Reconciliation. Three severity changes:

Gemini C1 (BATS @test header corrupted): dropped as false positive. The file in $WORKTREE_lead contains valid @test declarations at 6-timeout.bats:14 and limavm-cli.bats:196, 208, 219, 232; Gemini hallucinated the corruption — same false positive as Round 2. false_positives += 1.
Gemini C2 (Delete race data loss): downgraded to I1. The regression is real and important, but svc delete with the 5m default makes the race rare in practice; Critical is reserved for issues with broader impact or more certain triggers.

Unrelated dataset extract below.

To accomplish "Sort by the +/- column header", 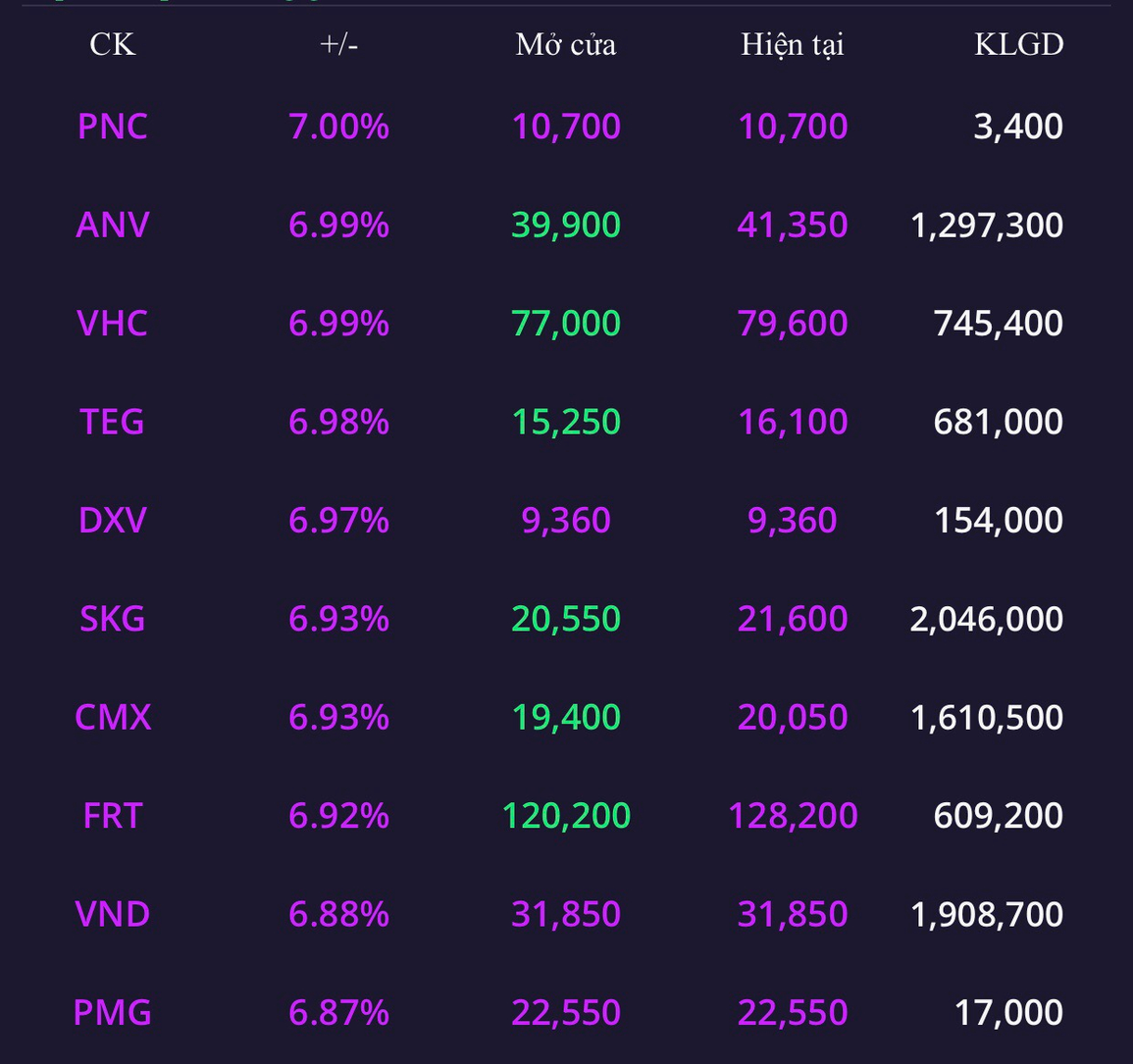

Consolidated with Claude's matching Important.
Gemini C3 (process.Kill orphans hostagents): demoted to design observation (pre-existing). Pre-PR code already used process.Kill(pid) in the timeout-kill path; the author's comment at pkg/service/cmd/service.go:377-383 names the trade-off explicitly. Not introduced by this PR, and Gemini's suggested fix (KillTree) contradicts the author's intent of letting hostagents survive in their own process groups for killOrphanedHostagent to reclaim on next start.

Overall: Codex's live-verified S4 and Claude's I1 framing are the two findings that materially improve the review this round. Gemini's single valid find (I1 caller-context, already caught by the others) does not offset two mislabeled Criticals and a repeat hallucination; with the PR's small scope, Codex + Claude alone would have produced the same consolidated set.

Review Process Notes ¶

Skill improvements ¶

Before accepting a severity change that is "narrower than the originating agent claimed," verify the narrowing against the code path, not the abstract concept. When multiple agents raise the same structural concern across rounds (e.g., "this wait ignores the caller's context"), check whether the PR under review changes what that concern means for users. A design concern about an internal library call becomes an Important finding the moment the PR documents a user-facing knob that would exercise the concern. A reviewer recognises the pattern when a prior-round design observation covers the same code path as a current-round finding: compare the round's user-facing contract, not just the code. Going the other way, an under-labeled "regression" for a pre-existing line is a common miscalibration that costs a consolidation round — drop the regression label on any finding whose cited lines existed before the PR's merge-base.

Repo context updates ¶

Add: When the CLI adds a new --timeout=0 ("wait indefinitely") user-facing option, verify that the underlying wait loop accepts a caller's context.Context and derives its timed child from it. A context.Background() wait loop plus a documented indefinite mode combine to produce a genuinely uninterruptible CLI. Reason: StopWithWait in this review shipped both in the same PR without the connection being noticed during Round 1 or Round 2; the exposure surfaced only in Round 3 after the user-facing doc explicitly promoted --timeout=0.